───── Supplied entries ─────

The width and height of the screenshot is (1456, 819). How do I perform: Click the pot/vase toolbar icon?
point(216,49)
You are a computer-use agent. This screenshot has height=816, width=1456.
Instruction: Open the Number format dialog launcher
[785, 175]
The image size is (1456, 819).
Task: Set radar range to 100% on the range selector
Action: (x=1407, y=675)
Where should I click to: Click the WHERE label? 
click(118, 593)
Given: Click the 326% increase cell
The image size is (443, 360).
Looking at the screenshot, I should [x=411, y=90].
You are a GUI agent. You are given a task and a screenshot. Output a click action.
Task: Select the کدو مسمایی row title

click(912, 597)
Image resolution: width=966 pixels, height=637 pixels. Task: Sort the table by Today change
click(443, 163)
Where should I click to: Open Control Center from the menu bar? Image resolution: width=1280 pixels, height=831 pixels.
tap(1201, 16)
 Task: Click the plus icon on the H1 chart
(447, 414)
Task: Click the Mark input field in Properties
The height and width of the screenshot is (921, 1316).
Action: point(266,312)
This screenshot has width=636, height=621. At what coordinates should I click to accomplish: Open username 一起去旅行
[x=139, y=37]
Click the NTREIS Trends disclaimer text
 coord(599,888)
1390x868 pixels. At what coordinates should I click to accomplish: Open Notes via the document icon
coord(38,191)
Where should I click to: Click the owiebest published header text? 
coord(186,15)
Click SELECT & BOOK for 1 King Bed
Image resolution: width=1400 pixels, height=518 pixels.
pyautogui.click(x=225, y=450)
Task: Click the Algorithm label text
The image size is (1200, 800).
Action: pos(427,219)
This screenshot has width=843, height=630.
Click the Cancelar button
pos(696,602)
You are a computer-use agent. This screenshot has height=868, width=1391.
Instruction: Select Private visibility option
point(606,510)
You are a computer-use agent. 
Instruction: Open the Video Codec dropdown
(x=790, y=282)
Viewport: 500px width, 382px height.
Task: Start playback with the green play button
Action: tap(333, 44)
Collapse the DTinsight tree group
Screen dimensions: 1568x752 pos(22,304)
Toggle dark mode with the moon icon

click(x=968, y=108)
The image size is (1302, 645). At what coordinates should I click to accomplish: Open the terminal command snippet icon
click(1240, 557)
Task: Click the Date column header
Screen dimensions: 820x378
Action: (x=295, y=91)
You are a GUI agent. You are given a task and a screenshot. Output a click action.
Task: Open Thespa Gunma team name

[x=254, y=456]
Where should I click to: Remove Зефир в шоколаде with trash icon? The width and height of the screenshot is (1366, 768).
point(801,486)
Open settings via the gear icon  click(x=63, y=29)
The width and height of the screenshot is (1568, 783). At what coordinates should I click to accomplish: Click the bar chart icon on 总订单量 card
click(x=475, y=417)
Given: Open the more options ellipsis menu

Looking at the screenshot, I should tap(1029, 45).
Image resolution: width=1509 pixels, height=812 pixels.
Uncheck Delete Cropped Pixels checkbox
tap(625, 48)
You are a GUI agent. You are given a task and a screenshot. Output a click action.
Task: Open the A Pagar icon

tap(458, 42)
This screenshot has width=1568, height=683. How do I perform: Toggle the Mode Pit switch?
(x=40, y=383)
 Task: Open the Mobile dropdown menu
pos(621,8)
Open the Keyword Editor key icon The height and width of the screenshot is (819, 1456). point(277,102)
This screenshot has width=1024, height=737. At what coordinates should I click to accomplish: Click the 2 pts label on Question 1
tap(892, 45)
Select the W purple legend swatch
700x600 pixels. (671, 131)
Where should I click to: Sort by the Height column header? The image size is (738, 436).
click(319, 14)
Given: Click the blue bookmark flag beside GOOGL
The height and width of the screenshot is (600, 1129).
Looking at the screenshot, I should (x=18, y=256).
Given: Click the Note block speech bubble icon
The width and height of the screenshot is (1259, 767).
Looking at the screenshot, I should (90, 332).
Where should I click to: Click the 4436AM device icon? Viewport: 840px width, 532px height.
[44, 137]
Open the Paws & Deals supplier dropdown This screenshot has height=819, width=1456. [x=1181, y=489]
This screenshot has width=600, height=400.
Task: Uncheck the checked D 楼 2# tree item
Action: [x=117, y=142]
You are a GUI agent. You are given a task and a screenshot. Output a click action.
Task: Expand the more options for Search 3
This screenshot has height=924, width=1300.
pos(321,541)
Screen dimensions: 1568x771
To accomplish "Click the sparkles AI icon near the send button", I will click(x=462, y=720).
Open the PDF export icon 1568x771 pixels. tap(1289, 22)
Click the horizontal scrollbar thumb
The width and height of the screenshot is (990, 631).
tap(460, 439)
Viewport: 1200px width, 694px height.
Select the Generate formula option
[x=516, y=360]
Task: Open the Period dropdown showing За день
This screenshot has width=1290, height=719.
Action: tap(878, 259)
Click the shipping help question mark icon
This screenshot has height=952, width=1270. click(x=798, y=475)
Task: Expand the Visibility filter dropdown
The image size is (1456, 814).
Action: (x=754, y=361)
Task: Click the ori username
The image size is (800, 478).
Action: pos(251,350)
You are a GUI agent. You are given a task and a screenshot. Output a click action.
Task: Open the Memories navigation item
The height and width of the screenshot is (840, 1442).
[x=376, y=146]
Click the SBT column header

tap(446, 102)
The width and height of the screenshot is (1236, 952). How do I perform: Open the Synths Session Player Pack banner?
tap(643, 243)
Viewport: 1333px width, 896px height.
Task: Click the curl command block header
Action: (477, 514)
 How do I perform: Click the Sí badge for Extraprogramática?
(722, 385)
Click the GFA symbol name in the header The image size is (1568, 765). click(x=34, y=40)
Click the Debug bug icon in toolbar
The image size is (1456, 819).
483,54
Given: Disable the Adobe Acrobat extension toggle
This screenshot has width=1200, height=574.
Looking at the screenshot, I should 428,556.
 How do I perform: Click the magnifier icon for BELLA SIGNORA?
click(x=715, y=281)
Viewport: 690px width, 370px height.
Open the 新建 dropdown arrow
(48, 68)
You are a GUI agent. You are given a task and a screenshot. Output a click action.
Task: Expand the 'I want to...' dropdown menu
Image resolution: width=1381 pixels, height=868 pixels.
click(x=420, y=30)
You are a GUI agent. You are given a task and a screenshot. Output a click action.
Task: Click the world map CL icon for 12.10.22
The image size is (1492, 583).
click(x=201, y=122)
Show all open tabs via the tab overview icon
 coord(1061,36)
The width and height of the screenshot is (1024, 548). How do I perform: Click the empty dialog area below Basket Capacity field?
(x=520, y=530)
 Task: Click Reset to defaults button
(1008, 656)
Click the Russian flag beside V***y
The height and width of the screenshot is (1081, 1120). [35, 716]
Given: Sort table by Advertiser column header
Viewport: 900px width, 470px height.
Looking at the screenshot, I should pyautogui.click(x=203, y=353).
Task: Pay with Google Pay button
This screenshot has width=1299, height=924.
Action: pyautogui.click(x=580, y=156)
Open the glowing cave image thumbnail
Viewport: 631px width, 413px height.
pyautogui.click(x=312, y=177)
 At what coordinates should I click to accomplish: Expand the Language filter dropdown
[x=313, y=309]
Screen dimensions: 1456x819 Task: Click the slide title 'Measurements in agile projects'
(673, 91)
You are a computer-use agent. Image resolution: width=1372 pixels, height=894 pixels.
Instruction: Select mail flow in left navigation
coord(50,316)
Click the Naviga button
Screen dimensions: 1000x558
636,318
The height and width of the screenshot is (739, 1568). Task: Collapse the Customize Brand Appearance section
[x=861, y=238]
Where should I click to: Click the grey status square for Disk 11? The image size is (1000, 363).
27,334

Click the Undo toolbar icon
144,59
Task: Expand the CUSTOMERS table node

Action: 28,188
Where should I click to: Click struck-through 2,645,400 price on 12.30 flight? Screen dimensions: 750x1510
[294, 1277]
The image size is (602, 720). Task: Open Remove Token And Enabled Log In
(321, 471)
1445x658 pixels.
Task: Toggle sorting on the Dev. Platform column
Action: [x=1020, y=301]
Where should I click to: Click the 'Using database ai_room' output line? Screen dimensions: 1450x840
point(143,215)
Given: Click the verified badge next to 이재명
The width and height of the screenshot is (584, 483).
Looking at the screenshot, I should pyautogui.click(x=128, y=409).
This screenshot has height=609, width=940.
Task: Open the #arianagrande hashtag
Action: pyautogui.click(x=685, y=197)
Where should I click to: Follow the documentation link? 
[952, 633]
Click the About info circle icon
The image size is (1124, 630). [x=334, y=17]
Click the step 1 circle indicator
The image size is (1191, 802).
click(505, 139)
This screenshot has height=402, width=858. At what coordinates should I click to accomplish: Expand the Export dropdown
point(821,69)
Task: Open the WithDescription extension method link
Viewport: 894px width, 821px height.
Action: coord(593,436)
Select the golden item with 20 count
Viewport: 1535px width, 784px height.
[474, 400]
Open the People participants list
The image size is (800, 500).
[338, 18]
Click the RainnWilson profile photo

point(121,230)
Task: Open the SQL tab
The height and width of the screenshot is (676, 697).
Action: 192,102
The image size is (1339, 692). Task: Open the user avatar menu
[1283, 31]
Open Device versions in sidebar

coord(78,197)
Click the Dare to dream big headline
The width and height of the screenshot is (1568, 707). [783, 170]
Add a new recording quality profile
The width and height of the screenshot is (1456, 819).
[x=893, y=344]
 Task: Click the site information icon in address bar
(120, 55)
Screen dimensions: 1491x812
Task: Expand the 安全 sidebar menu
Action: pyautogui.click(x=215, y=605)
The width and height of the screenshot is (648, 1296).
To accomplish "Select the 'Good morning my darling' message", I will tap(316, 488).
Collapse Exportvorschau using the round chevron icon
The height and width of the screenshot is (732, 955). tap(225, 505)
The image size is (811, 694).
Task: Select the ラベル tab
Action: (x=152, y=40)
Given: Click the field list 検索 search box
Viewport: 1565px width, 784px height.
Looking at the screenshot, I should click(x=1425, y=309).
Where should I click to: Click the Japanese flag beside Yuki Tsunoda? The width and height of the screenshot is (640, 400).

─────

_What is asked_. Print the lines of the records exactly, starting with the line that contains "Click the NTREIS Trends disclaimer text" and going on through the line that contains "Action: pos(427,219)".

_Solution to the problem_.
Click the NTREIS Trends disclaimer text
 coord(599,888)
1390x868 pixels. At what coordinates should I click to accomplish: Open Notes via the document icon
coord(38,191)
Where should I click to: Click the owiebest published header text? 
coord(186,15)
Click SELECT & BOOK for 1 King Bed
Image resolution: width=1400 pixels, height=518 pixels.
pyautogui.click(x=225, y=450)
Task: Click the Algorithm label text
The image size is (1200, 800).
Action: pos(427,219)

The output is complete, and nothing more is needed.